* _AIM_: Reproduce all of the rows below with their requests, offsetting every coordinate value in the answers by +24. Leave out the pictures.

§

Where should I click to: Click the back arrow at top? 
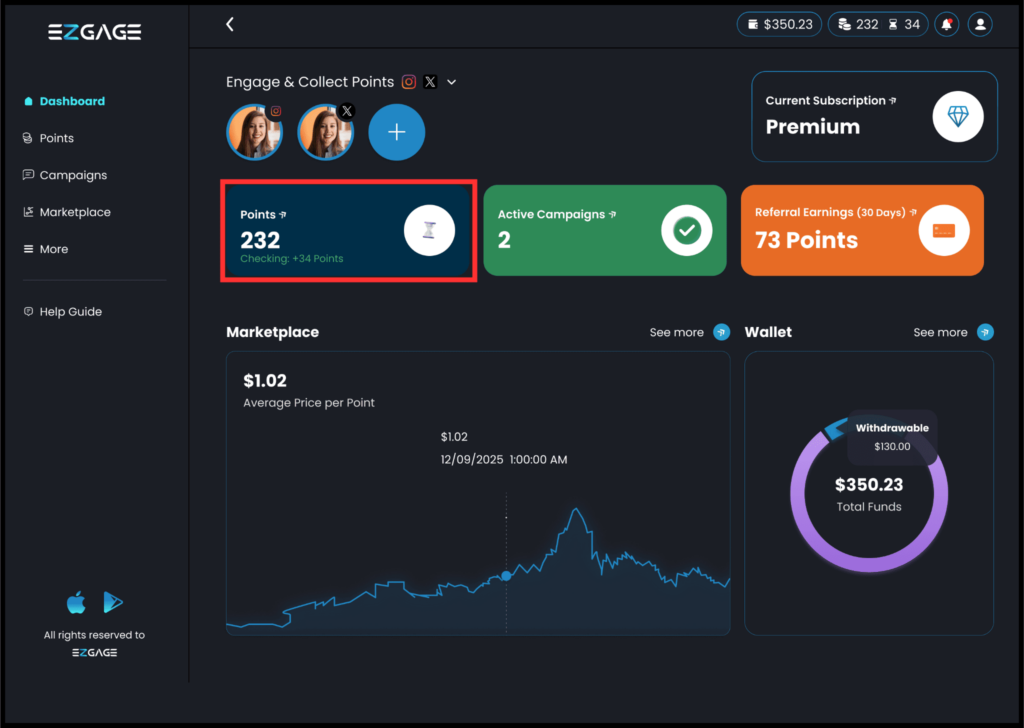[230, 24]
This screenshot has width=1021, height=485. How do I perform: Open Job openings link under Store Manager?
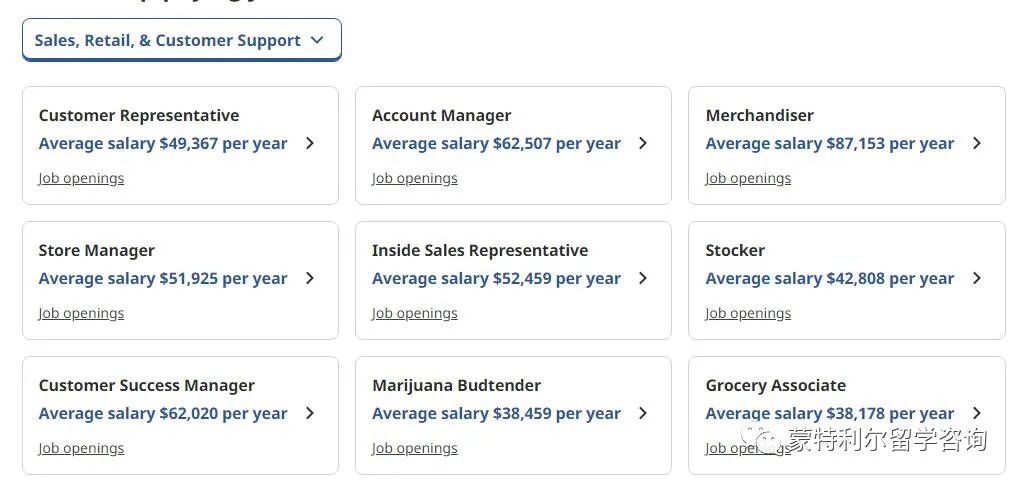(81, 314)
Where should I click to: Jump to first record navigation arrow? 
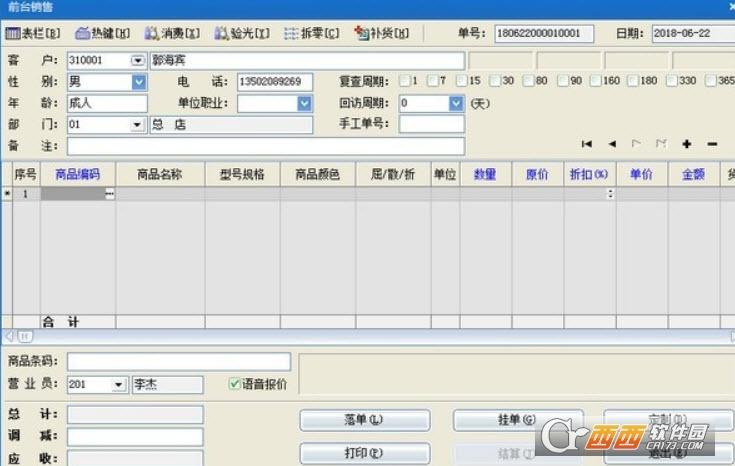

§

* _SOLUTION TO THIS TASK_:
Where should I click to: Click the back arrow at top? 
[254, 48]
This screenshot has width=1021, height=485. How do I perform: Open Job openings link under Store Manager?
(105, 338)
Where should I click to: Jump to first record navigation arrow? 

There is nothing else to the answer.